Critical Assets for Exfiltration:
- Healthcare: Electronic Health Records (EHR), patient imaging databases (PACS).
- Financial: ACH files, loan origination databases, investor PII.
- Manufacturing: CAD drawings, intellectual property, ERP databases.
Containment Actions (Ordered by Urgency):
- Isolate Management Interfaces: Disconnect Cisco FMC and ScreenConnect servers from the internet if patch status for CVE-2026-20131 and CVE-2024-1708 is unconfirmed.
- Disable Guest Access: Force-disable Guest/anonymous access on all RMM tools immediately.
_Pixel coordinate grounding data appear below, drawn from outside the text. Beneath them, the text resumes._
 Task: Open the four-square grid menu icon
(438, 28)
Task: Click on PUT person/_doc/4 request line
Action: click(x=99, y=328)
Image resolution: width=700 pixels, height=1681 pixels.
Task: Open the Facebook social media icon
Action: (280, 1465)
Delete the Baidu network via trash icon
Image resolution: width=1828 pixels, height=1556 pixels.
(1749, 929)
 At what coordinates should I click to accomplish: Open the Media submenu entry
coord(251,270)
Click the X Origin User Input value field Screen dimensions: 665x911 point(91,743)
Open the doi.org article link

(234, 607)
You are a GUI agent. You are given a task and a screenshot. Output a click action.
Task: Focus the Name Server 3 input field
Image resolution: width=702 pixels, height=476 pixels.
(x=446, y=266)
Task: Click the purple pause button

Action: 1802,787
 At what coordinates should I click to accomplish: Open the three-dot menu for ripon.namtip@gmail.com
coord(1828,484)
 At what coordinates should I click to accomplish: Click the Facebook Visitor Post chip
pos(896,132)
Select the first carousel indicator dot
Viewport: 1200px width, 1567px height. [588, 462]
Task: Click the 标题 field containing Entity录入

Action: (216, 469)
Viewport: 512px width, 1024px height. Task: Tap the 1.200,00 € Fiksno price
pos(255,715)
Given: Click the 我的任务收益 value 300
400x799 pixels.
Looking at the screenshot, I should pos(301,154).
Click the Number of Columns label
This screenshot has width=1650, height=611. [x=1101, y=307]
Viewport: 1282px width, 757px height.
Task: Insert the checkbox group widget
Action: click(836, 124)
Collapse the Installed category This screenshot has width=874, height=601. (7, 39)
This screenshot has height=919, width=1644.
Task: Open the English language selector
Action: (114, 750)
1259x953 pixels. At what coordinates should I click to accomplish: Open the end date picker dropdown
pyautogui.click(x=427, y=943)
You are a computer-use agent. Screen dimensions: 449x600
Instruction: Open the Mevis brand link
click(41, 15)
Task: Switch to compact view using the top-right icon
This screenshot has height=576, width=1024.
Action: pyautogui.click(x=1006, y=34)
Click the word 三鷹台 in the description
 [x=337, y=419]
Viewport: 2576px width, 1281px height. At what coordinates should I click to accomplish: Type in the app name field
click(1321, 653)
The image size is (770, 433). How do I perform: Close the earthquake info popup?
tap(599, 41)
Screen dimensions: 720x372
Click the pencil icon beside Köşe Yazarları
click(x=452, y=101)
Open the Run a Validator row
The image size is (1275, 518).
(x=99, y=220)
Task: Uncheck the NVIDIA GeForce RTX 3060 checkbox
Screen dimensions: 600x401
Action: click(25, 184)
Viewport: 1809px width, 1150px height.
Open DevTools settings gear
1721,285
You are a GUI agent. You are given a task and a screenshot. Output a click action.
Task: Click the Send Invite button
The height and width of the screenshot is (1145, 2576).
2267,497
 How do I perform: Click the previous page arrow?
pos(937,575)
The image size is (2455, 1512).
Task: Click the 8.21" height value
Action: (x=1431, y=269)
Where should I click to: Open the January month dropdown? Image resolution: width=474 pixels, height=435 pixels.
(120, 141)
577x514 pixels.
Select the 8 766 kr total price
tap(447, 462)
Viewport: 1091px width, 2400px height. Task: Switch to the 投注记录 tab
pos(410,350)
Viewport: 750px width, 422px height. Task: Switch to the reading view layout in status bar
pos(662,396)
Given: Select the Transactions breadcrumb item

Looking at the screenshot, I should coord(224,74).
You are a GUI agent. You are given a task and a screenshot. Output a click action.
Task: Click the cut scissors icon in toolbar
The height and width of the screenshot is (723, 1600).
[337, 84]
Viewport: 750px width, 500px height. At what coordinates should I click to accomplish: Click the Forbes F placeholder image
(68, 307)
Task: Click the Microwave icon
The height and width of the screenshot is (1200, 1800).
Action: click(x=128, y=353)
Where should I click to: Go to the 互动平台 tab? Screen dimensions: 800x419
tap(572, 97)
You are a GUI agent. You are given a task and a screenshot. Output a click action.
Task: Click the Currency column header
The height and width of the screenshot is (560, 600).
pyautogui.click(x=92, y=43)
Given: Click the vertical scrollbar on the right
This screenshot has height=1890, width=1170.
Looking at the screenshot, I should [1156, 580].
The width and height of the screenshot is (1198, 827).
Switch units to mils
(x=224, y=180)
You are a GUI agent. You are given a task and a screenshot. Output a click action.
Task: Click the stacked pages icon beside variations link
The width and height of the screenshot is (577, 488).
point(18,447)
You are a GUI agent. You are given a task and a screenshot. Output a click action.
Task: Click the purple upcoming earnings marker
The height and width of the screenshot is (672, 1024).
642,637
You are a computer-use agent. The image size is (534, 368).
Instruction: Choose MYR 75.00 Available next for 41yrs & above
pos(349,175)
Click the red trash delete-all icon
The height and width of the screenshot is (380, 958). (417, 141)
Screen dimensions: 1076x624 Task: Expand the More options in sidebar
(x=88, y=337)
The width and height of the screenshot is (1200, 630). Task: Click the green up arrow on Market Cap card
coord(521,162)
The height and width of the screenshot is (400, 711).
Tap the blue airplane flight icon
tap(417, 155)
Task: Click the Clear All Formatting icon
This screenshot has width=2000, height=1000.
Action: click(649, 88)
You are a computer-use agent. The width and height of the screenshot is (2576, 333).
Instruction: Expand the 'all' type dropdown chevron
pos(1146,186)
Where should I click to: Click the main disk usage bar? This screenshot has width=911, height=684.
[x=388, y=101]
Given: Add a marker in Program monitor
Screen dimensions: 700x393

- Suspend Active Sync: Temporarily suspend external sync services (SmarterMail/Exchange) until logs are cleared of compromise indicators.
Hardening Recommendations
Immediate (24 Hours):
- Patch External-Facing Assets: Apply patches for CVE-2024-1708 (ScreenConnect), CVE-2025-52691 (SmarterMail), and CVE-2026-20131 (Cisco FMC).
- MFA Enforcement: Enable FIDO2 or hardware-token MFA for all administrative access to RMM, Firewall Management, and Email gateways.
- Block RDP from Internet: Ensure direct RDP (TCP 3389) is blocked at the perimeter.
Short-Term (2 Weeks):
- Network Segmentation: Move management interfaces (RMM, Firewall Management) to a dedicated, isolated VLAN, accessible only via bastion hosts.
- Zero Trust Implementation: Implement device health checks for any machine attempting to access critical management planes.